> Page extract
----
Another World

John Haber
in New York City

Dash Snow and Lutz Bacher

Maurizio Cattelan Is Dead

Death lingered over the galleries this summer. In a sense, it always does, but three memorials in 2009 made it strangely explicit. Each also contains a puzzle: just what does it make explicit? One subject had barely made art, another went unnamed in her own memorial, and another did not bother to die.

Dash Snow, an emerging artist, died July 13 at age twenty-seven. He received an almost instantaneous memorial exhibition at Soho's most visible gallery. Lutz Bacher, best known for a video tribute to a former East Village dealer, exhibited at P.S. 1. Over time, Bacher has made the subjects of her work deliberately harder to identify, and she keeps an even lower profile herself. A pretend gallery retrospective of Maurizio Cattelan, an Italian artist, even contains his coffin. He does not happen to be lying in it, and he would need airfare to try. Maurizio Cattelan really is dead, right? (Triple Candie, 2009)
----
> Information shown
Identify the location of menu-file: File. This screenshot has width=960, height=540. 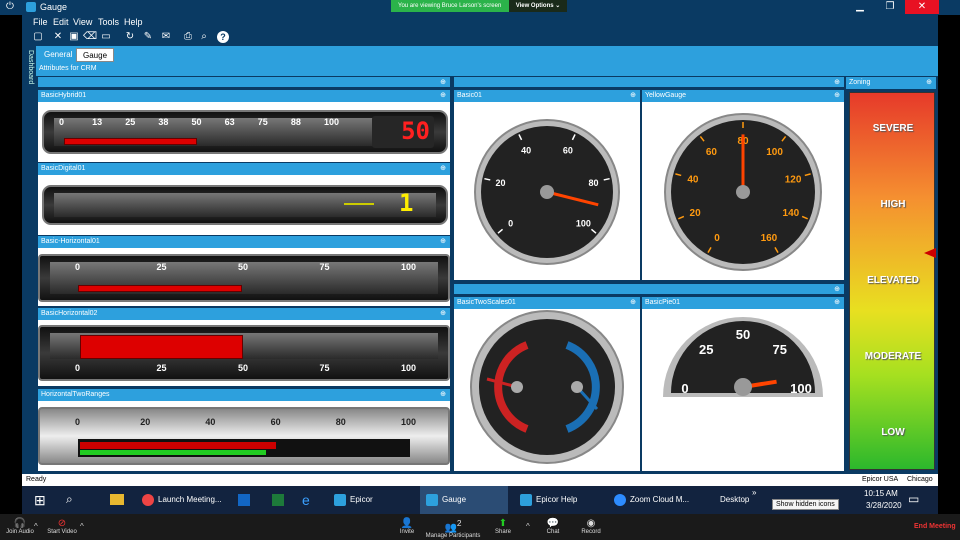
(40, 22).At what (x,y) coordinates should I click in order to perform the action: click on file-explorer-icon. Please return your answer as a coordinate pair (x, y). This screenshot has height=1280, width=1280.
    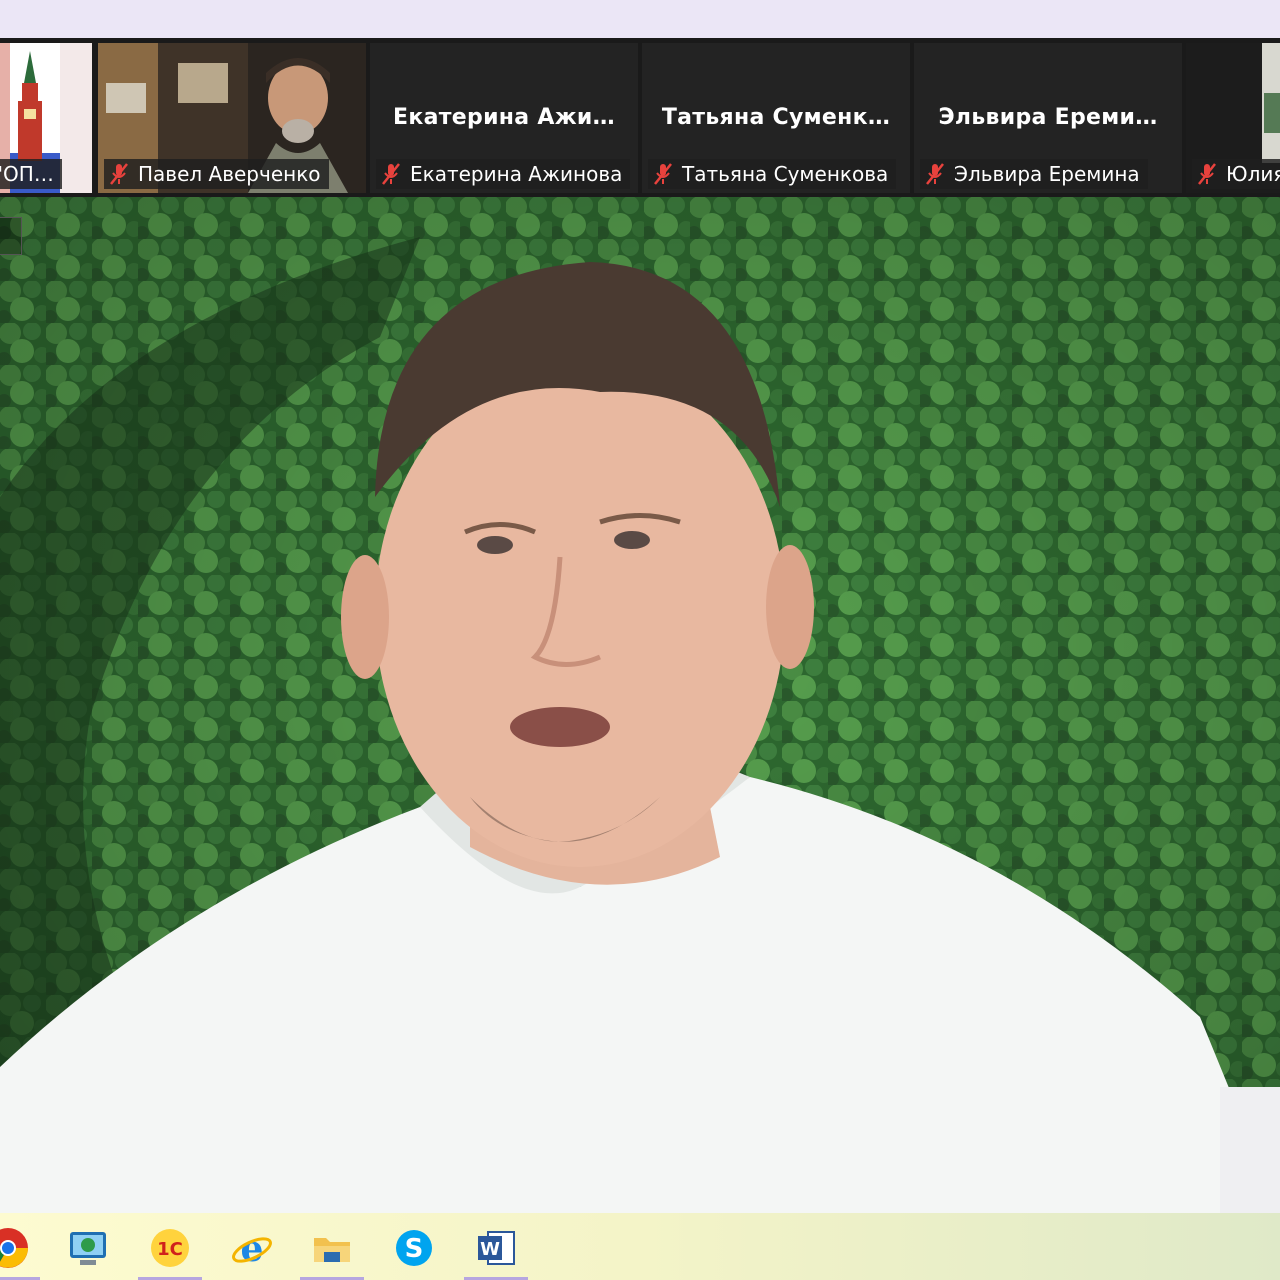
----
> What is needed
Decide whether each statement agrees with the memorial exhibitions text, answering yes or no and quoting the words that settle it: (a) Dash Snow died at age twenty-seven. (b) Lutz Bacher's show was held at a Soho gallery. (c) Maurizio Cattelan lies in the coffin included in his pretend retrospective.

> The answer
(a) Yes: "died July 13 at age twenty-seven."
(b) No: "exhibited at P.S. 1."
(c) No: "He does not happen to be lying in it"